Mastering the Sear
A proper sear is the difference between meat that sits gray and uninspired on the plate and meat that carries a deep, complex crust. It is a game of temperature management and surface moisture control.
Control the moisture, control the crust.
If the surface of the meat is wet, it will steam rather than sear. Pat your protein thoroughly with paper towels until it feels tacky to the touch.
- Heavy-bottomed cast iron or stainless steel skillet
- Long-handled tongs
- Paper towels
What goes in.
- 1Steak or thick-cut protein (at least 1 inch thick)

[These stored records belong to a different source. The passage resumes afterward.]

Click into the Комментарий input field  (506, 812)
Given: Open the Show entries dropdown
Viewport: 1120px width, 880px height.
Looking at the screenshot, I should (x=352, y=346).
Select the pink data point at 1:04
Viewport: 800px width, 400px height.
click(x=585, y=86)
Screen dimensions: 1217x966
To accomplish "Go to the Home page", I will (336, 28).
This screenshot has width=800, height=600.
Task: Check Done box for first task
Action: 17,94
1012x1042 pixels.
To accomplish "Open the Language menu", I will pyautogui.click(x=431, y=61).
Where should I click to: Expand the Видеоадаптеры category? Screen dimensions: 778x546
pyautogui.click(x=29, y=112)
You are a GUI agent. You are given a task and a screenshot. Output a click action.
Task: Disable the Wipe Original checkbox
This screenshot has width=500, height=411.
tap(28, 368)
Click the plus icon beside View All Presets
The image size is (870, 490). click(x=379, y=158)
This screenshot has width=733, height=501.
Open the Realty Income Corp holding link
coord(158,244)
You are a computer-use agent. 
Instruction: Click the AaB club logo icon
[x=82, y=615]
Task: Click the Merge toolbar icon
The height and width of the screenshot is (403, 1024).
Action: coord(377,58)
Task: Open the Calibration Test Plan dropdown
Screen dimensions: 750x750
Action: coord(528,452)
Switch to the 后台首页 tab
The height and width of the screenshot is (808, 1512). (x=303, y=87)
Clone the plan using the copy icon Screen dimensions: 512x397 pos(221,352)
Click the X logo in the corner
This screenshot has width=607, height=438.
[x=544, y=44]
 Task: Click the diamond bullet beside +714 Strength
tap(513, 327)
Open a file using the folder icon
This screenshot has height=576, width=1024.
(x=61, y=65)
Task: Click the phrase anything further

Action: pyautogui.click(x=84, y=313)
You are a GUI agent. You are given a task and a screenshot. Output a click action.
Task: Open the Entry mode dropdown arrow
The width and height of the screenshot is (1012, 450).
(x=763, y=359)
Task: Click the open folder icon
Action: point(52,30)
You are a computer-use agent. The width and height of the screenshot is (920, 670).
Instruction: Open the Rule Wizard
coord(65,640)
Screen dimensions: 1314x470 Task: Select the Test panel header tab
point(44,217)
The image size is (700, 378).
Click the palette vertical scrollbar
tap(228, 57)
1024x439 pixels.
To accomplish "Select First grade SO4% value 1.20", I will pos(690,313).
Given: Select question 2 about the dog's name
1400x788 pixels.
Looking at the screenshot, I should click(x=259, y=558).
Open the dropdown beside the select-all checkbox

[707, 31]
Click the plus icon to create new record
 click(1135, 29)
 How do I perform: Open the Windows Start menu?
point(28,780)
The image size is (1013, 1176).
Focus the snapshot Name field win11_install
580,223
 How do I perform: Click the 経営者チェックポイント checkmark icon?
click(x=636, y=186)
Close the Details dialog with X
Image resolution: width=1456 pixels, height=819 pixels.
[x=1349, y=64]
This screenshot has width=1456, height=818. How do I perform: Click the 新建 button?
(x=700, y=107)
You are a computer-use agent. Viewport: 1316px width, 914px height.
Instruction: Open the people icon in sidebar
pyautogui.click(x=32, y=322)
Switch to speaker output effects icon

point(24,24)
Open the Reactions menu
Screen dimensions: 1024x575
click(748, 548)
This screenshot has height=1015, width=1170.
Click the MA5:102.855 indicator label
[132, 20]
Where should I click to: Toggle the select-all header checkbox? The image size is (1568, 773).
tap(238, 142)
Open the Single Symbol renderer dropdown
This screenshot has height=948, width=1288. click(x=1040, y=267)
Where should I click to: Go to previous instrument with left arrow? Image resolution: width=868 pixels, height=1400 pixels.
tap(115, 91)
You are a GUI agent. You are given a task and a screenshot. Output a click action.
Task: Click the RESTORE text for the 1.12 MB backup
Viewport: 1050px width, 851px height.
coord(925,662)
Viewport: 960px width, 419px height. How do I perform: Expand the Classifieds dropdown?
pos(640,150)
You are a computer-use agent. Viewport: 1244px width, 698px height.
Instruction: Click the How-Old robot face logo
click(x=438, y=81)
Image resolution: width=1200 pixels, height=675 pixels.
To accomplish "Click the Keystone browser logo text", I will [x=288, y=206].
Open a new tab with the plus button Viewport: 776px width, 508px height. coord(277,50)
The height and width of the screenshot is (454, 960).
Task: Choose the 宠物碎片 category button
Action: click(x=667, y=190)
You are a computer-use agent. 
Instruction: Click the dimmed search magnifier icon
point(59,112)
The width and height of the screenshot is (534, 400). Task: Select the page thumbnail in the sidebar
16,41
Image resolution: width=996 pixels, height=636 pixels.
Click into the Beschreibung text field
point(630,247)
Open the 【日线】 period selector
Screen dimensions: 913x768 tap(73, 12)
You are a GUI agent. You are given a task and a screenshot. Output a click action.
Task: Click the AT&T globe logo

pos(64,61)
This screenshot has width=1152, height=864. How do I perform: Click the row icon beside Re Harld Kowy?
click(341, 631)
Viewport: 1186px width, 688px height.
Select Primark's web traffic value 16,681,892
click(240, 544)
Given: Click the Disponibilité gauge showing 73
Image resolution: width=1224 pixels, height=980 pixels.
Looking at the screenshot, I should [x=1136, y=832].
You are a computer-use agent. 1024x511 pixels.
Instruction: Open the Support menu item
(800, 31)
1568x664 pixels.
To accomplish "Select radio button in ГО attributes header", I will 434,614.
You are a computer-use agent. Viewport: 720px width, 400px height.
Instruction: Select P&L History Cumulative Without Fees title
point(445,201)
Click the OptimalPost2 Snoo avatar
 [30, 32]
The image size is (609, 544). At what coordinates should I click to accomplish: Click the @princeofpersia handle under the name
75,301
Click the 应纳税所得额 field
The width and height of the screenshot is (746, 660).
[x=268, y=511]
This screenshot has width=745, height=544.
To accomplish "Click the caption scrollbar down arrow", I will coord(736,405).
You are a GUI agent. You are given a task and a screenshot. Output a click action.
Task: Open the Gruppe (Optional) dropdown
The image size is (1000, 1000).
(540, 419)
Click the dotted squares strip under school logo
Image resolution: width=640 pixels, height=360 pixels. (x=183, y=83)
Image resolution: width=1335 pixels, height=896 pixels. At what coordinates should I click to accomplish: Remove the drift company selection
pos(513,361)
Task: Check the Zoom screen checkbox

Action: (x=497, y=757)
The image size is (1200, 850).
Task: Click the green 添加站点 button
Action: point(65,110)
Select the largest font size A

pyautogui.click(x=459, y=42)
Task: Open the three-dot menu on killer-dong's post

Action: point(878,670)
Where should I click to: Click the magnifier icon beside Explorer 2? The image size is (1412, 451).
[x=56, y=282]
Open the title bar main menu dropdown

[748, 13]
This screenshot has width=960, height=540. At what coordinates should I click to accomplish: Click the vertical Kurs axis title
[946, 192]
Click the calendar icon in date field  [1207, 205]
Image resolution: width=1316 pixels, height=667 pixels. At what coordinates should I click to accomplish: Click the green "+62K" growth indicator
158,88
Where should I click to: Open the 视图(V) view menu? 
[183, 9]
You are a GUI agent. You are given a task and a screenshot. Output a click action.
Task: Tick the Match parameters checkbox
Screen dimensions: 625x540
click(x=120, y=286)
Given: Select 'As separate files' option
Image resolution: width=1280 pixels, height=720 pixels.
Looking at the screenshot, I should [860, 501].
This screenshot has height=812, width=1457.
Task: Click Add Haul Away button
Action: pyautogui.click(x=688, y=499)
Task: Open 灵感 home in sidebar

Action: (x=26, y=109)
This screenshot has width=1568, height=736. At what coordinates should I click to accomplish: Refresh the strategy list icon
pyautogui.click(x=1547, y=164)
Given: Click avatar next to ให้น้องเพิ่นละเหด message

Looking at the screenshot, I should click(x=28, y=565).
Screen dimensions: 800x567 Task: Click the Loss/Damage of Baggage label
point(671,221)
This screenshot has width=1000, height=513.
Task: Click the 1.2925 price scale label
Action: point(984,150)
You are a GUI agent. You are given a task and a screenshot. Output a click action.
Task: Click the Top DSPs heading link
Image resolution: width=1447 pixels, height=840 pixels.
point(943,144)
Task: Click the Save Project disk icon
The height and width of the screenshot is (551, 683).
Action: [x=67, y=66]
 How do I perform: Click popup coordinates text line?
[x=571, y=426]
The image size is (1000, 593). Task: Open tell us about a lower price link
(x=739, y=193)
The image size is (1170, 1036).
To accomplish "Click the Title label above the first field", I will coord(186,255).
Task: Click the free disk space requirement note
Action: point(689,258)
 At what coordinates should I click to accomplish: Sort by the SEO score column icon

- 1 tbspHigh-smoke point oil (grapeseed, avocado, or canola)
- to tasteKosher salt
The weight of the meat
Once the meat hits the pan, do not move it. It will naturally release from the pan once the crust has fully developed; if it sticks, you are pulling too soon.
The method.
Temper the protein
Take the meat out of the refrigerator 30 minutes before cooking to ensure the center isn't ice-cold.
Dry and season
Pat every surface dry with paper towels. Season liberally with salt right before the meat hits the pan.
Heat the pan
Place your skillet over medium-high heat. Add the oil and wait until it shimmers and just begins to wisp smoke.
The initial sear
Lay the meat into the pan away from you to avoid splatter. Let it sit undisturbed for 3–4 minutes until a deep brown crust forms.
Flip and finish
Flip the protein and sear the other side. Use tongs to sear the edges if there is a fat cap.
When it doesn't go to plan.
Use a pan that fits your protein comfortably; crowding the pan drops the temperature and leads to steaming.
If the pan starts to smoke excessively, turn the heat down slightly rather than moving the pan off the burner.
Let the meat rest for at least five minutes after searing to allow the juices to redistribute.
The ones that keep coming up.
Why does my meat turn gray instead of brown?
The pan was not hot enough, or the meat was too wet when it hit the oil.
Can I use olive oil to sear?
Extra virgin olive oil has a low smoke point and will burn and turn bitter before the crust develops. Stick to oils with high smoke points.